Expectation, Anticipation, and Revelation

As we worshiped together during the first Sunday of Advent yesterday, I shared with my congregation how difficult it sometimes is to manage the expectations of what this season is supposed to be. This is the season of love, joy, hope, and peace and we are expected to eagerly await the coming of the Christ Child and yet for so many of us the season brings only expectations of grief.

I have struggled against the expectations of how I was supposed to behave as a woman raised in a conservative community of faith. When I expressed a call to live out my faith, I was met with the response that I would make a great minister’s wife and that my calling as a teacher was just as important as a call to ministry. Underneath these comments were the expectations of what I could and couldn’t do as a woman. Those expectations didn’t fit who I was and who I was called to be.

And as this Advent starts, I am feeling the weight of expectation to bring hope, peace, love, and joy, but as I shared yesterday I am filled with grief this season. I am filled with grief for friends and family who are celebrating this season without loved ones who they have lost suddenly over the past year. I am filled with grief for my youth who have lost classmates and encountered unexpected death much too soon. I am feeling grief and disappointment that the expectation we had that this Advent season would bring the birth of the Christ Child and another child for us will not be realized.

While I hold this grief for us and for those we love, the anticipation of the Advent season is beating in my soul. This anticipation can only be held alongside the expectation of grief because of the revelation that the Divine is among us and indeed with us. The Divine is still whispering that this season is a special season of revelation of how God is with us. God is with us in our grief. God is with us in our disappointment. God is with us in our joy. God is with us in our peace. God is with us in love.

And God is with us in hope.

Hope that invites us to shed the expectations of how we are supposed to act, what we are supposed to say, how we are supposed to worship, what we are supposed to sing and who we are supposed to be in this season. Hope that instead invites us to simply experience the presence and wonder of the Divine. Hope that anticipates without fully understanding what we are anticipating.

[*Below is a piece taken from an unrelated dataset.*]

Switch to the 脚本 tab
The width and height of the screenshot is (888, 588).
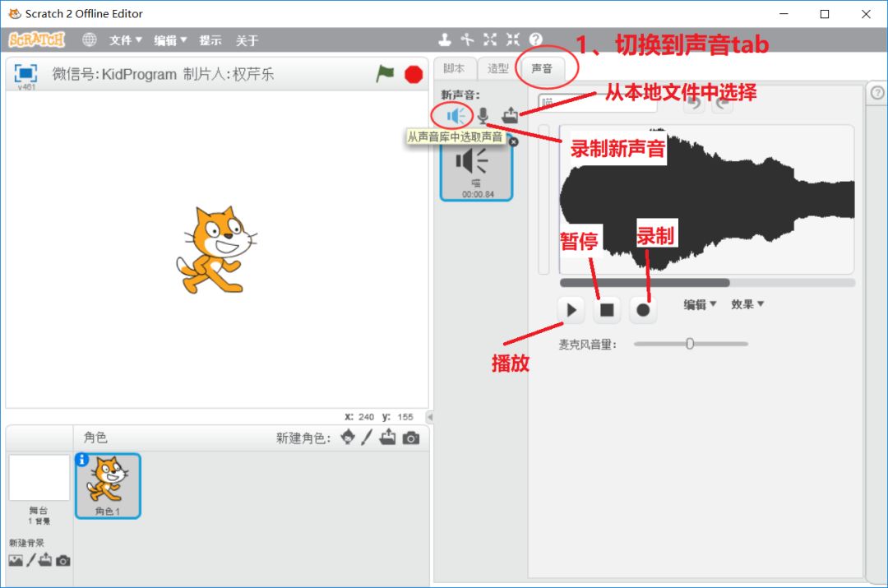[x=453, y=69]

May this Advent upend our expectations with the anticipation of the Christ Child, the revelation of the Divine here among us.

Shadow Ships

As I was reading Tiny Beautiful Things: Advice on Love and Life from Dear Sugar, there was an image that struck me. She was giving advice to someone who was wondering what her life would be like had she taken a different path and she suggested that the other life was a ship on the horizon. We can see that ship and sometimes it haunts us because of the possibility that isn’t our current reality.

Then I thought about our shadow selves. The ones that are revealed to us in the dark night of our souls. When we don’t wrestle with our shadow selves and come to terms with the best of ourselves, but also the worst of ourselves, then we can’t become fully whole. We have to come to terms with our deepest desires, our deepest passions, and our deepest, most fatal flaws.

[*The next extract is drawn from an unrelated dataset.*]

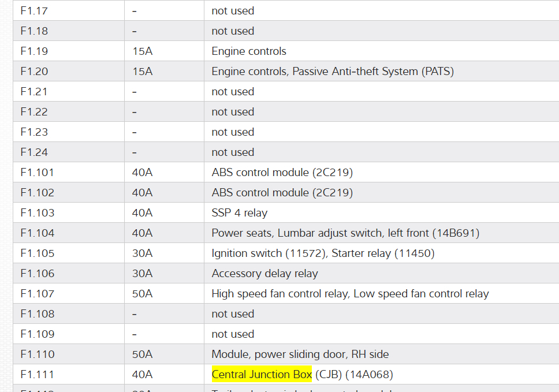This screenshot has width=559, height=392.
Task: Click the "not used" text in row F1.22
Action: pyautogui.click(x=233, y=112)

But these shadow selves aren’t the only things that can impede us from living full and whole lives. It’s also our shadow ships. In those moments when our realities are so difficult, we long to be aboard another ship, another reality. We fantasize about what that life would be, the one floating on the boat over on the horizon. When we dwell on that boat, we only see the light cascading off the perfect facade, we don’t see the work required to keep that boat afloat.

Our shadow ships have to be sent out to sea. We have to bid them bon voyage when our realities get difficult. Those shadow ships are on a different body of water heading somewhere else and when we try to get to them, we risk capsizing the reality we are in. Rather than pining away for passage on them, be thankful for the journey you are on, no matter how difficult and how different than what you imagined.